Dorivan Marinho/SCO/STF

Para Renata Gil, decisão é histórica no combate ao feminicídio

O ministro do Supremo Tribunal Federal (STF) Dias Toffoli concedeu uma decisão liminar provisória para declarar inconstitucional a tese de legítima defesa da honra para justificar crimes contra a vida, como o de feminicídio – quando uma mulher é morta por ser mulher. A liminar será examinada no plenário virtual do Supremo em uma sessão que se iniciará em 5 de março.

“Penso ser inaceitável, diante do sublime direito à vida e à dignidade da pessoa humana, que o acusado de feminicídio seja absolvido, na forma do art. 483, III, § 2º, do Código de Processo Penal, com base na esdrúxula tese da ‘legítima defesa da honra’”, diz Toffoli no documento.

“Por essas razões, reconheço serem patentes a fumaça do bom direito e o perigo da demora, que se fazem presentes diante da notória epidemia de crimes violentos contra mulheres. Postergar uma decisão até o julgamento definitivo da presente arguição acabaria por perpetuar situações de discriminação de gênero e por subsidiar a absolvição de réus confessos com fundamento em tese patentemente inconstitucional”, concluiu o ministro.

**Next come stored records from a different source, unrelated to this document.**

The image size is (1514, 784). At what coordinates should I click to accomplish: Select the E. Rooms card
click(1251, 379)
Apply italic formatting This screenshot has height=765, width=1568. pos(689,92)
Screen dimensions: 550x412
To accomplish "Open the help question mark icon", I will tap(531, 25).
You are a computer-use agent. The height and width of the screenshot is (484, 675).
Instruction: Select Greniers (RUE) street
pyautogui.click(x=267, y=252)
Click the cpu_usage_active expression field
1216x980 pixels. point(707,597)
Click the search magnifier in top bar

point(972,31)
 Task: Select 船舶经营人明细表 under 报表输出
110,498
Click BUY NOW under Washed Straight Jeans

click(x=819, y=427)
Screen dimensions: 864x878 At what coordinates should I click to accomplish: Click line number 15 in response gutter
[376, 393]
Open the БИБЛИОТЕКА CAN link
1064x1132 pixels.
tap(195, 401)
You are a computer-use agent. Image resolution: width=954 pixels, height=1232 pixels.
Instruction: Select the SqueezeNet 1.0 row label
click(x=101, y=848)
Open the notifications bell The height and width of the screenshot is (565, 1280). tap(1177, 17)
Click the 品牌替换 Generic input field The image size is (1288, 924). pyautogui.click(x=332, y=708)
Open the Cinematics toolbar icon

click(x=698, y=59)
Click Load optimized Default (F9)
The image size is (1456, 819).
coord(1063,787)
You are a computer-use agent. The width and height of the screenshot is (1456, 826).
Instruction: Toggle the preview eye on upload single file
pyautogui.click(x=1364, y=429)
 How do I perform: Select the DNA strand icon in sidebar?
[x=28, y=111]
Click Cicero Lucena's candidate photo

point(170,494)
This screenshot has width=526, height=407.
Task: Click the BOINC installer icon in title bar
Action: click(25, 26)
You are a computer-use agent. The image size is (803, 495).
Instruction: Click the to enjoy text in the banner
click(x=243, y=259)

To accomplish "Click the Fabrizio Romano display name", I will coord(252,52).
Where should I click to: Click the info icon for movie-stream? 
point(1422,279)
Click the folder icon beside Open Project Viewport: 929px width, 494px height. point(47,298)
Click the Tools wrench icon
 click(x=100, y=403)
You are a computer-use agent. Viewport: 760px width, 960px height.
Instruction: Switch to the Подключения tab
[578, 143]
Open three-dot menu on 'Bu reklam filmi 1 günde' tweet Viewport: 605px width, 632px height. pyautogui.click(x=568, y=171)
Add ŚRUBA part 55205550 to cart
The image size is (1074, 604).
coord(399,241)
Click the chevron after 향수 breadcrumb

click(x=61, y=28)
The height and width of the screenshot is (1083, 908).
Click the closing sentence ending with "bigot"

Leia a íntegra da Medida Cautelar.

A presidente da Associação dos Magistrados Brasileiros (AMB), Renata Gil, comemorou a decisão. De acordo com ela, no Brasil ainda há milhares de absolvições com esse fundamento. “É uma decisão histórica para o combate ao feminicídio. A AMB luta para salvar a vida das mulheres. Lançamos a campanha Sinal Vermelho, que permitiu a denúncia de violência durante a pandemia, e continuaremos pensando em soluções estratégicas para que nenhuma mulher seja assassinada ou agressões”, disse.

A AMB também trabalha no Congresso Nacional para tornar a perseguição inoportuna, conhecida como stalking, crime. Além disso, luta para transformar o feminicídio em crime autônomo.

A tese debatida no Supremo ficou famosa depois que a defesa do empresário Raul Fernando do Amaral Street, conhecido como Doca Street, argumentou que o motivo do assassinato de Ângela Diniz foi o ciúme do autor do crime. Ângela foi morta com quatro tiros no rosto durante uma discussão do casal.